Although Washington’s legislation is not as broad as Vermont’s, Washington contractors in the private sphere may not be entirely without a remedy.  In 2006, the Washington Court of Appeals, Division I, held that progress payments from an owner to a general contractor, when based on standard form contracts like AIA, act as a “trust fund” for the benefit of the subcontractor.[vi]  Effectively, the Court’s decision makes using those funds for payments on other debts a “tortious conversion.”

In Westview Investments, Ltd.,[vii] a general contractor kept funds designated in subcontracts in an account with the same bank that financed the project.  The bank used those funds to offset payments they were owed by the general contractor on other projects and other debts.  The court found that this was unfair to the subcontractors to whom the money was owed because the banks had sufficient knowledge about the projects (enough to know that those funds may be for the purpose of a trust to pay the subcontractors).

In essence, the Court found that banks may be liable for misappropriating trust funds when they use these funds to pay down the borrower’s debt to the bank before paying subcontractors who performed work on the project.  Although this case was a big win for subcontractors, it is a narrow holding.  Without a legislative prompt payment mandate for private contracts, Washington contractors must still work within limited judicial opportunities to demand payment for their work.

Comment:  For more information and background on the Washington Prompt Payment Act, see Ahlers & Cressman blog article Unbalanced Bids – Hidden Dangers.  Oregon’s Prompt Payment Act pertains to private contracts as well as public contracts.  Washington and Alaska’s Prompt Payment Acts only applied to public works projects.  Washington does not have a trust fund statute, however, it appears that, at least as to this one case, the Court of Appeals was willing to impose a trust on the funds received by a bank and did not permit the bank to offset debts of the general contractor from the funds that had been earned by subcontractors for that particular project.
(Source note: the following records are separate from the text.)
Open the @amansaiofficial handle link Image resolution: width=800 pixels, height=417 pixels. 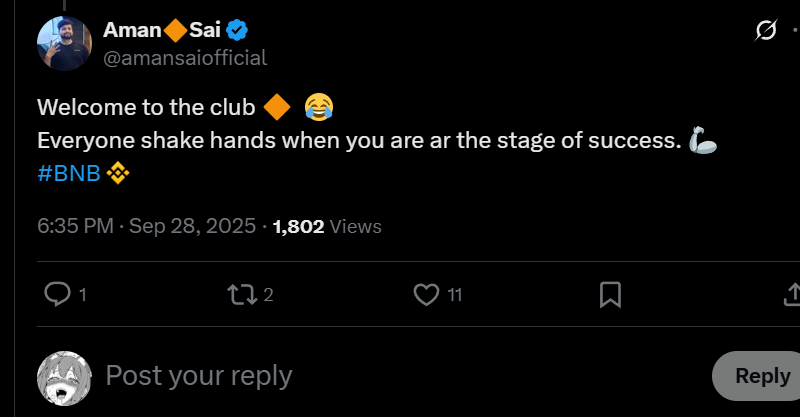(185, 58)
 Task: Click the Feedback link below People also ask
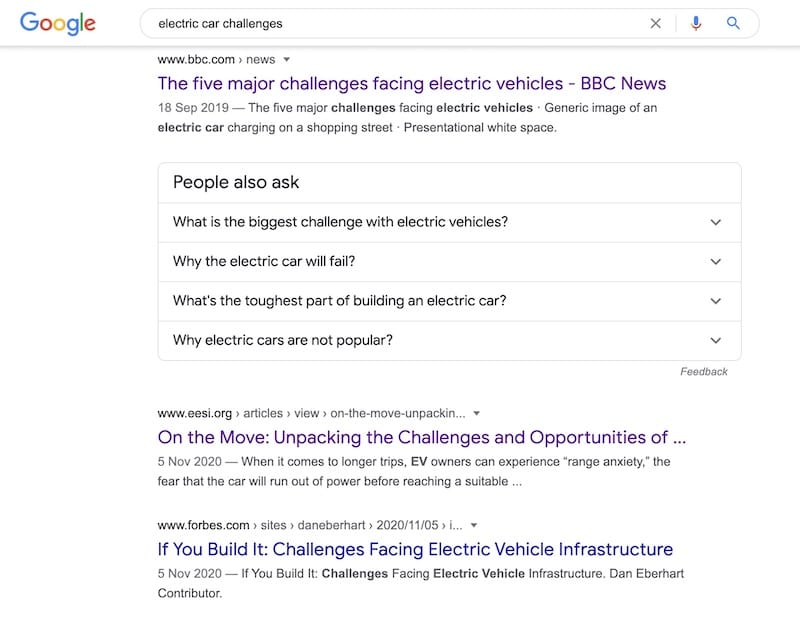[703, 371]
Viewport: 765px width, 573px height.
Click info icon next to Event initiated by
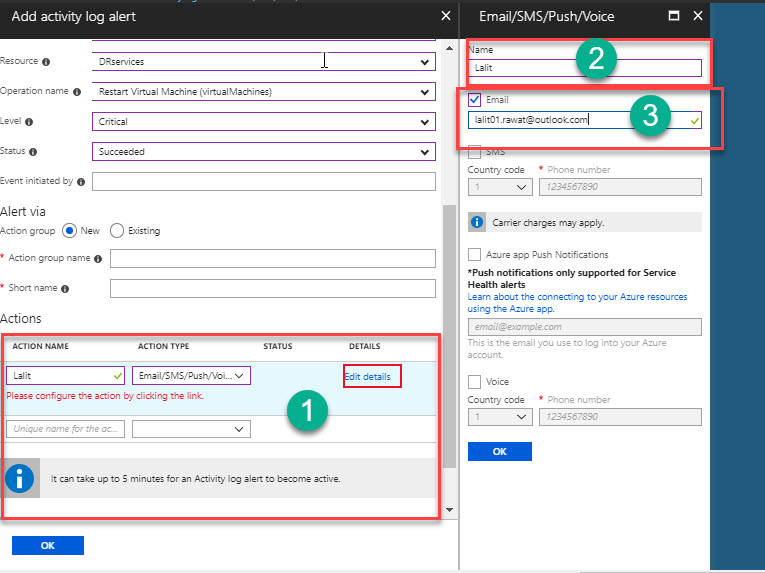pos(80,182)
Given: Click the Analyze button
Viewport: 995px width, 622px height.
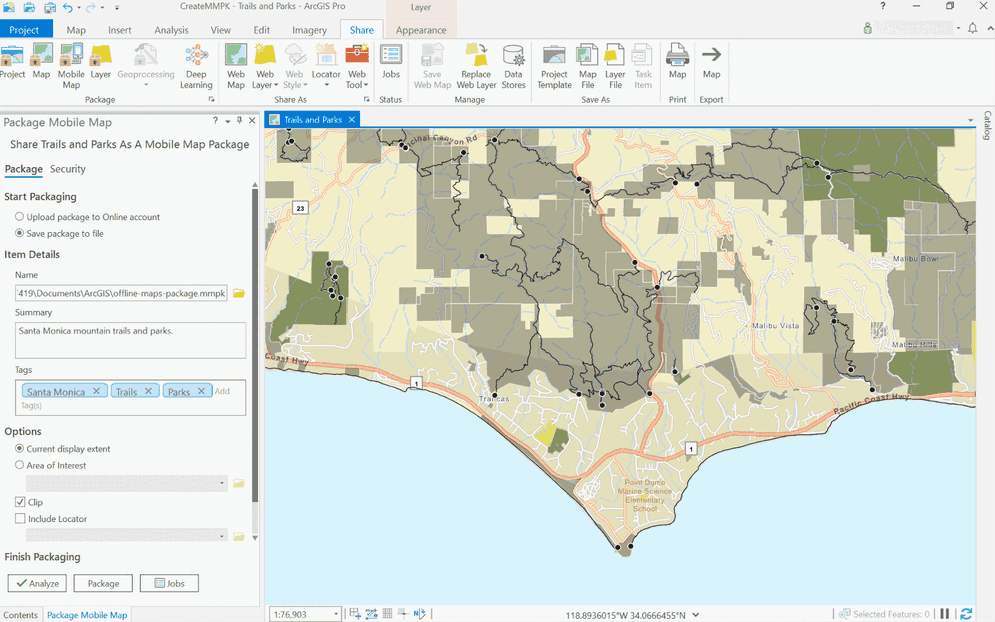Looking at the screenshot, I should tap(37, 583).
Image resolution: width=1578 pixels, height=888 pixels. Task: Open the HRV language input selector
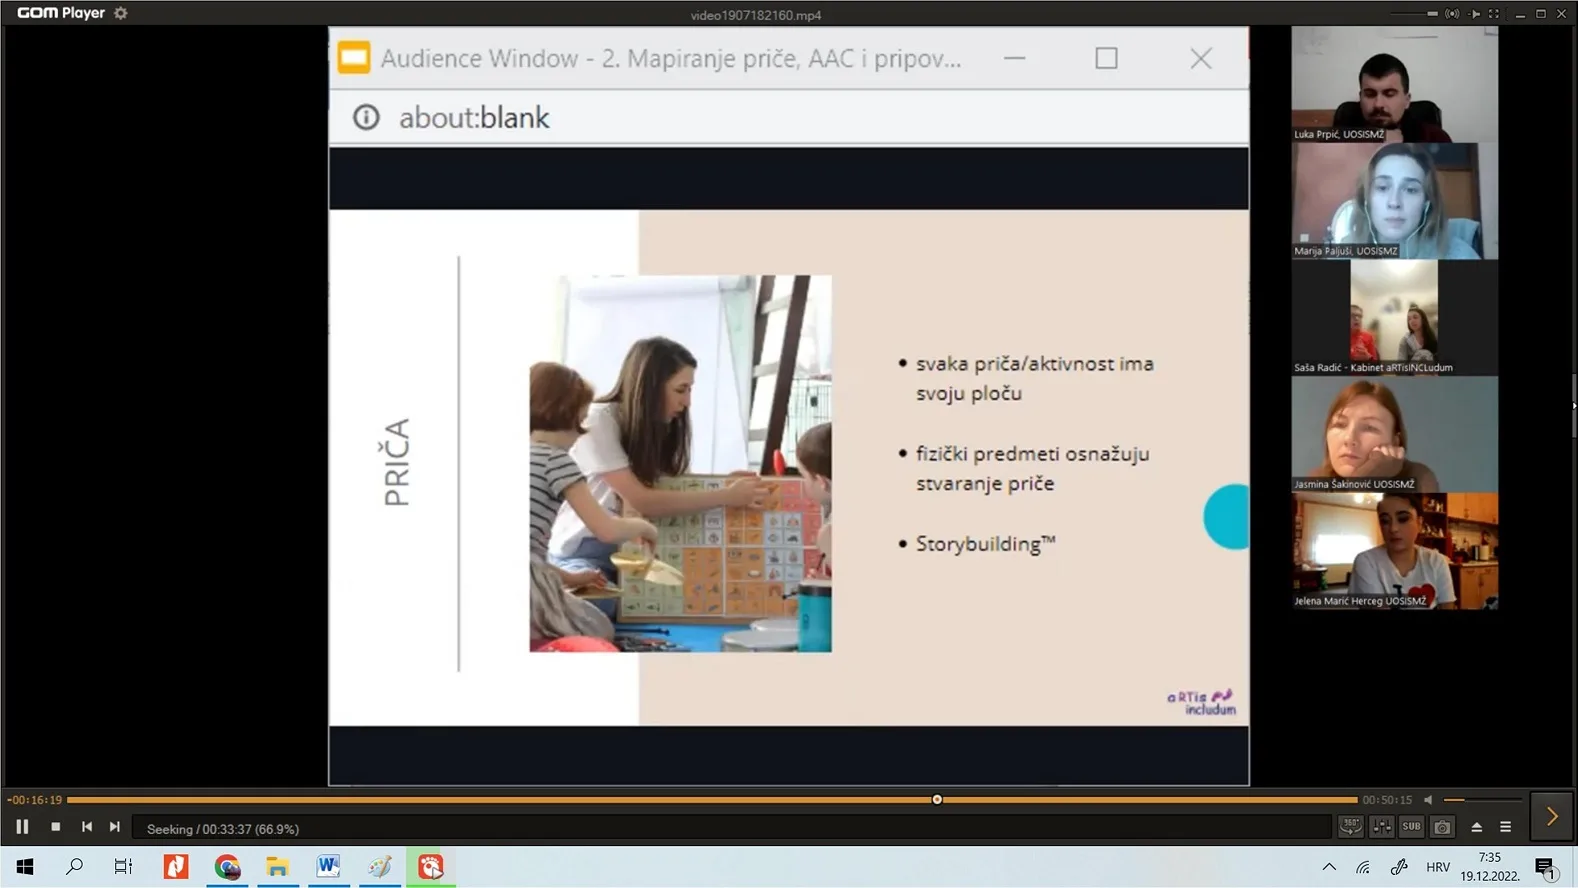[1438, 867]
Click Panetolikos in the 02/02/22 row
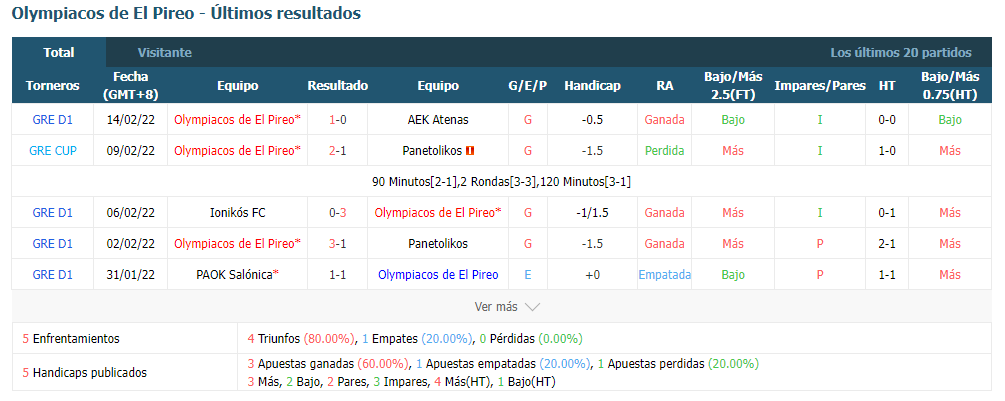1005x401 pixels. (438, 244)
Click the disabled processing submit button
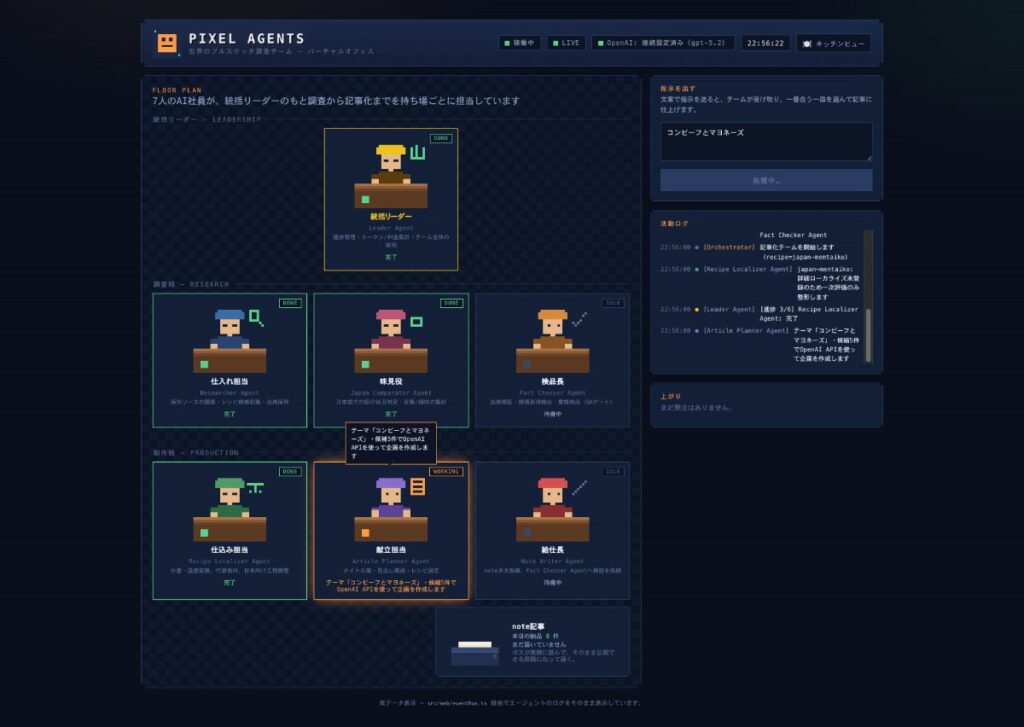This screenshot has height=727, width=1024. tap(766, 180)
Under this narrow holding, the burden to convince a court to impose a trust on funds earned by general contractor is a steep one.


[i] Eckert Seamans Cherin Mellott, LLC, Fifty State Survey of Prompt Payment Acts for Construction Contracts, (April 10, 2012), available at

[ii] RCW 39.76.011

[iii] RCW 39.76.040

[iv] 9 V.S.A. 4007

[v] Dorr v. LaCoste, 2013 WL 2924160 (Vt. June 12, 2013) (Unpublished Opinion).

[vi] Westview Investments, Ltd. v. U.S. Bank Nat. Ass’n, 133 Wn. App. 835, 845, 138 P.3d 638 (2006).

[vii] Id.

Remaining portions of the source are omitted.